DATA LISTING Start Marker

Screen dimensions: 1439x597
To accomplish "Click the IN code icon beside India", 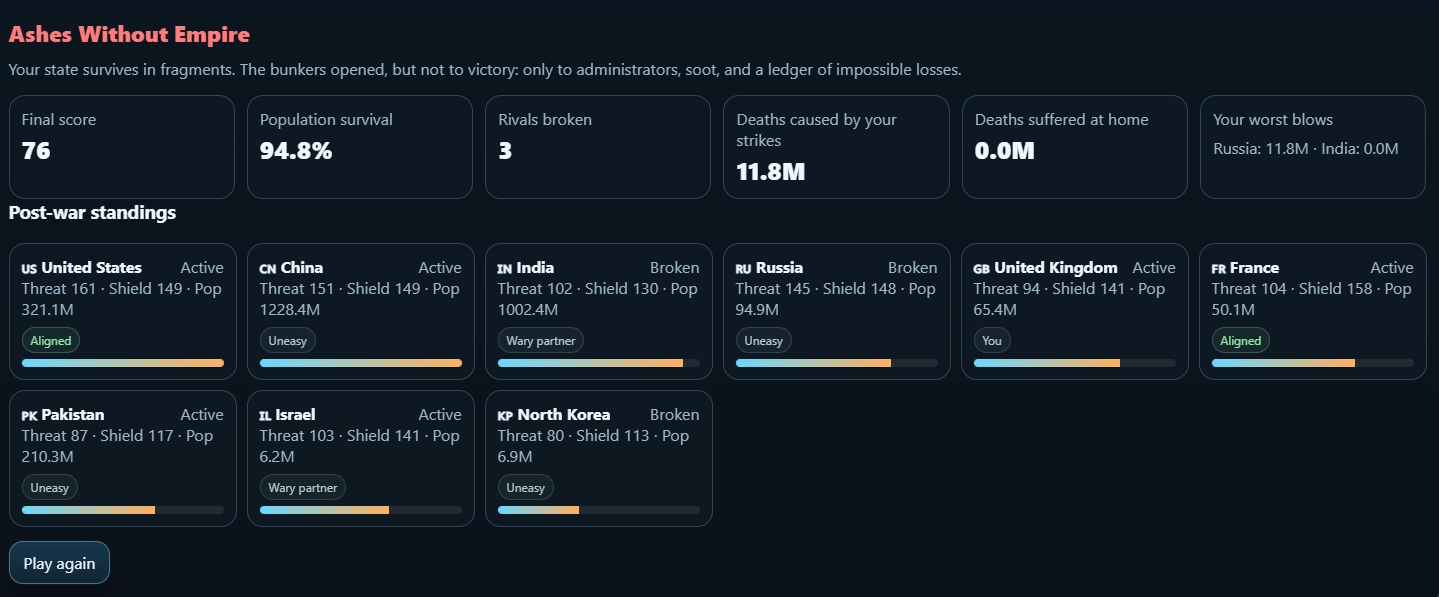I will coord(504,269).
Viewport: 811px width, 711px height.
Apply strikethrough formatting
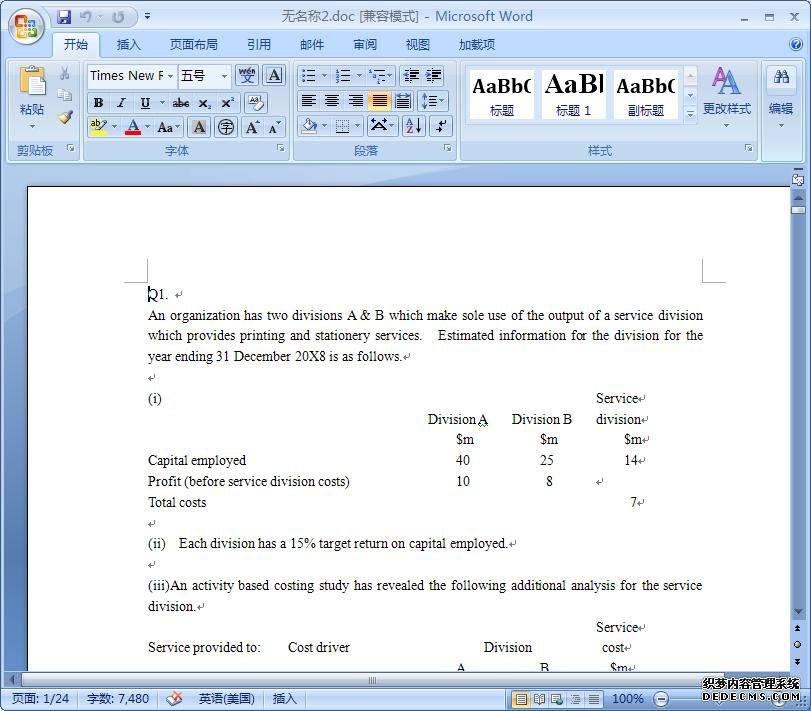tap(180, 103)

DATA LISTING End Marker

# [GOAL OF THE EXERCISE]
Once you find the line containing "Viewport: 811px width, 711px height.", retype it and every line after it through the last line of the records above, exactly. Add nothing else, and leave out the pictures.

# [TASK RESPONSE]
Viewport: 811px width, 711px height.
Apply strikethrough formatting
tap(180, 103)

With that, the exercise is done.